My parents would have him on in the afternoon when I was growing up, and at the drop of "April in Paris" I could picture a mellow fellow in an alpaca sweater with a pipe in one hand and the other waving as if conducting the Count and his men.

This was a man who got fired from WNEW in the 1940s for being, allegedly, too aggressive as a union shop steward, but got himself re-hired in 1953, after station-hopping that is said to have included a comedy show on WOR. "Hello, world!" was his breezy sign-on, and if you could lose count of the kernels of corn bouncing off those three syllables as the years went by you'd have wondered what was wrong if he'd ever surrendered it.

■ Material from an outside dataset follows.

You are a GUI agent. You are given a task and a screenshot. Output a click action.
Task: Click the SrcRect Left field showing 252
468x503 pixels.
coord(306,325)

They gave him a gala for his 40th anniversary on the air and Frank Sinatra re-arranged his schedule to host it. Two years later, leukemia compounded by colon cancer silenced him on this island earth forever. Sinatra couldn't rearrange his schedule to be at his funeral, but about seven hundred others were there---including Tony Bennett, Lena Horne, Woody Herman, Arthur Prysock, and Duke Ellington's sister. But the Chairman sent a letter along to be read. It mentioned Williams's inability to say no to a benefit. Far as the Chairman was concerned, he was the most charitable man he ever knew.

Five years after William B. went to his reward WNEW went into Bloomberg Radio's possession and signed off the air forever, in favour of WBBR, which is all business and don't mean a thing because it ain't got that swing.

They've just elected William B. to the Radio Hall of Fame, with Douglas Edwards (once a signature of CBS News, from his reporting days on the World War II edition of The World Today to his longtime anchoring of CBS Radio's The World Tonight), Christopher Glenn (Edwards' successor on The World Tonight before taking the morning CBS World News Roundup), and Scott Shannon (give him the blame for the morning zoo style).

There'll be two things missing at the 4 November induction ceremony. One is Williams, and two is Sinatra. It would have been worth every record Williams ever introduced on the air, every syllable of patter from smooth to sugary, if both men had been granted to this island earth long enough that the Chairman of the Board could have inducted the chairman of The Make Believe Ballroom.

2 Comments:

Blogger Mike Hobart said...

What a great memoir. It makes me sorry that I was born in the wrong time and the wrong country to ever hear this show.

2:13 AM  
Blogger Jeff Kallman said...

And what kind words to greet me this morning, Mike---thank you so much. Perhaps somewhere Out There in cyberspace there might turn up a sound file or two of some of William B. Williams's shows one of these years. A consummation devoutly to be wished.